The Kraemer Tower is part of that second layer. A staffed lookout at the highest point on the property gives early-detection eyes on the entire 211 acres and on neighboring timberland — the kind of supplemental protection the plan explicitly recommends.
The lookout’s role is observation: spot a smoke plume early, triangulate it on the Osborne Fire Finder at the top of the tower, and get the call into ODF Dallas while initial response is still on the table. That’s the historical job of every fire lookout in Oregon — the difference is that this one is on private timberland that’s actively managed under a federal stewardship plan.
The property has no recorded history of wildfire (per the 2012 plan). The plan’s verdict: the property was used for pasture during the first half of the 20th century, so evidence of prior wildfires would have been removed when the pasture was created. Today’s risk profile is the risk profile of any working Douglas-fir stand in the Coast Range foothills — manageable, but not zero, and getting more attention as Oregon’s fire seasons lengthen.
What’s coming
The plan’s near-term workstreams, in roughly the order they come up:
- 2026 replanting — Stands C, D, and the harvested portion of A get replanted with a mix of 75% Douglas-fir / 25% grand fir, at roughly 250 trees per acre. January–February is the planting window.
- Stand A pre-commercial thinning — the 2022 plan update modeled an earlier final harvest for Stand A (around 2032) given the ice damage to the smaller-diameter trees.
- Stand E conversion — when the hardwood chip market clears $30/ton (the break-even price), Stand E gets salvaged and replanted as a real conifer plantation.

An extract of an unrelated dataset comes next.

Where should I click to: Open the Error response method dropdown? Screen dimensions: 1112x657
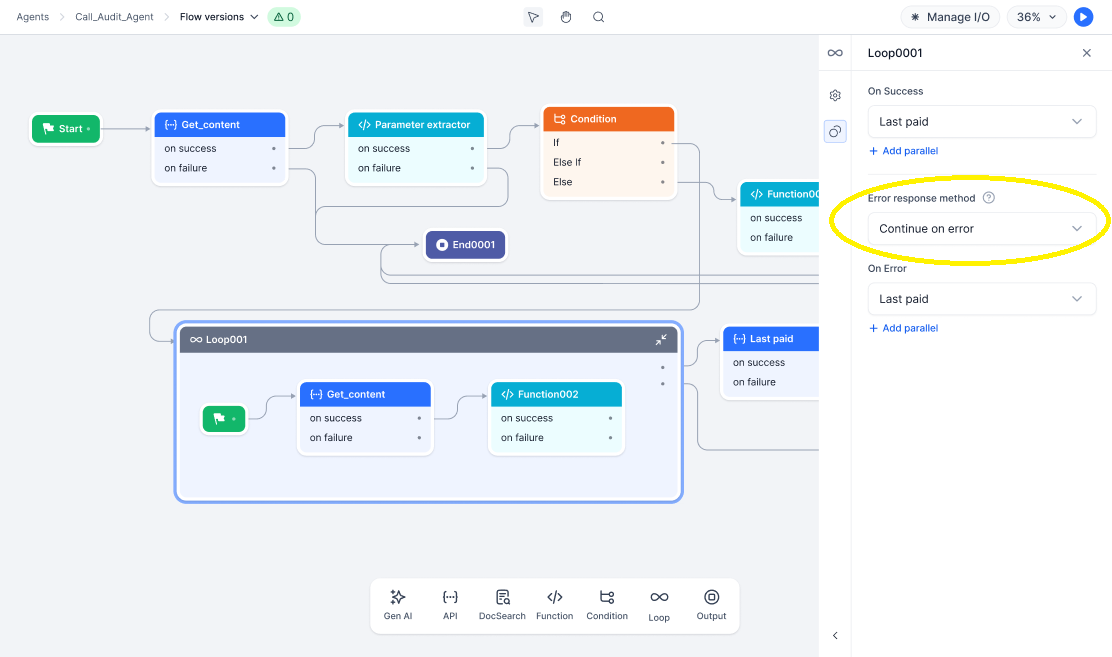[x=981, y=228]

- Stand B periodic monitoring — Dave’s 1990 planting now in its mid-thirties, with a final harvest around 2045 if current rotation modeling holds.

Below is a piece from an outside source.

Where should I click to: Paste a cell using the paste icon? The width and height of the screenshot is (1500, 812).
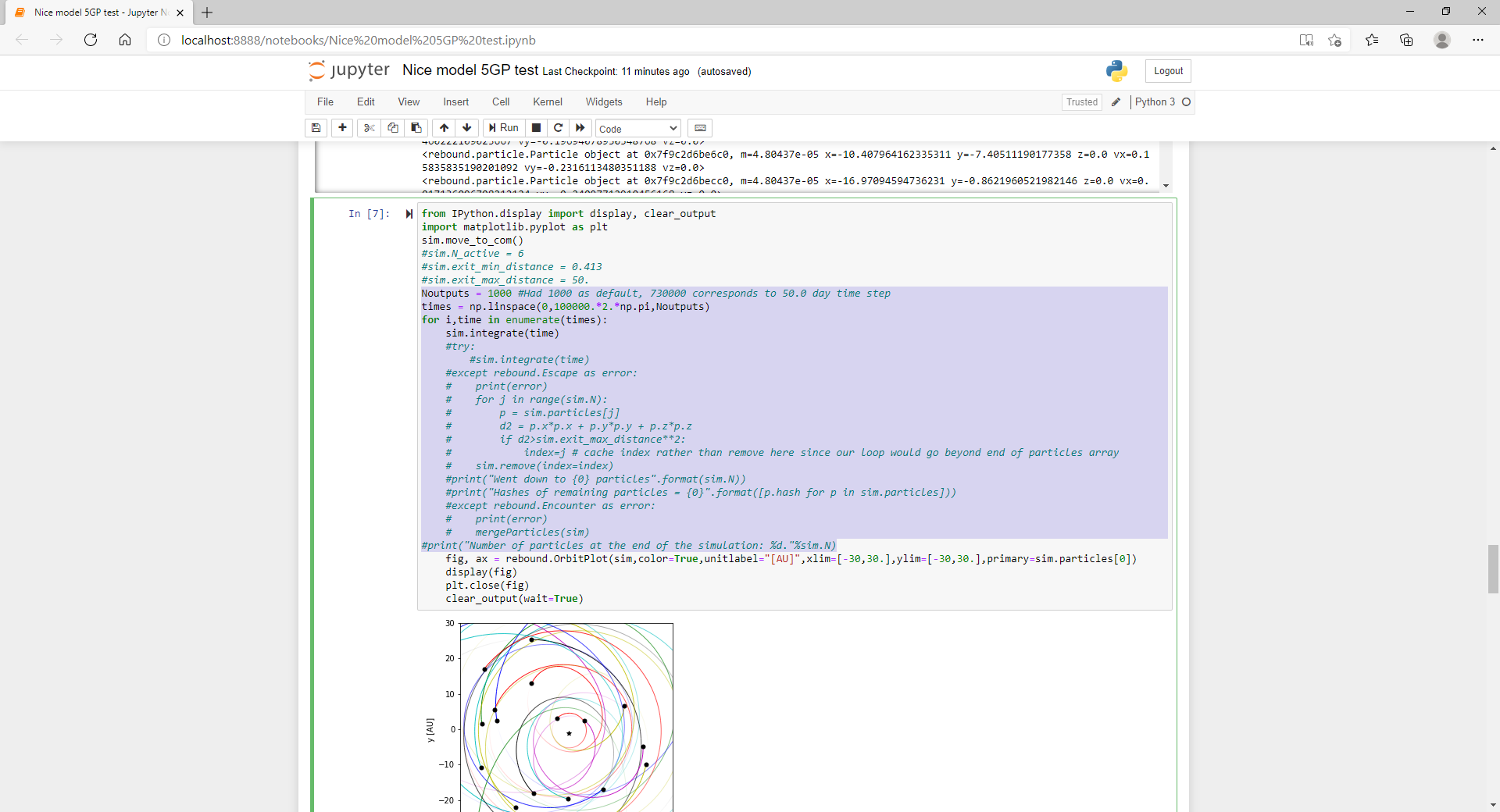pos(416,128)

- Fire-detection capability — the lookout tower completes the second layer of fire protection.
The documents
The full management plan, the 2022 update, the 2025 Treeline agreement, the Hampton and Fibre Marketing purchase orders, the property maps, the ATFS Tree Farm certification, and supporting historical contracts are all filed in the project’s primary-source archive. They’re not posted on this site at present — the website is a coordination tool for the active build, and the management plan itself isn’t on the build’s critical path. They’re available on request from Dave.
Sources for this page: SullivanPlan-Final_Signed (2012), SullivanTreeFarm Mgt Plan - 2022 (the update), the 2025 Treeline Logging Agreement signed January 25, 2025, the Hampton Tree Farms purchase order, the Fibre Marketing pulp PO (forest permit 2025-561-00790), the Sullivan Treefarm Tour notes from February 9, 2025, and the ATFS Tree Farm Certification.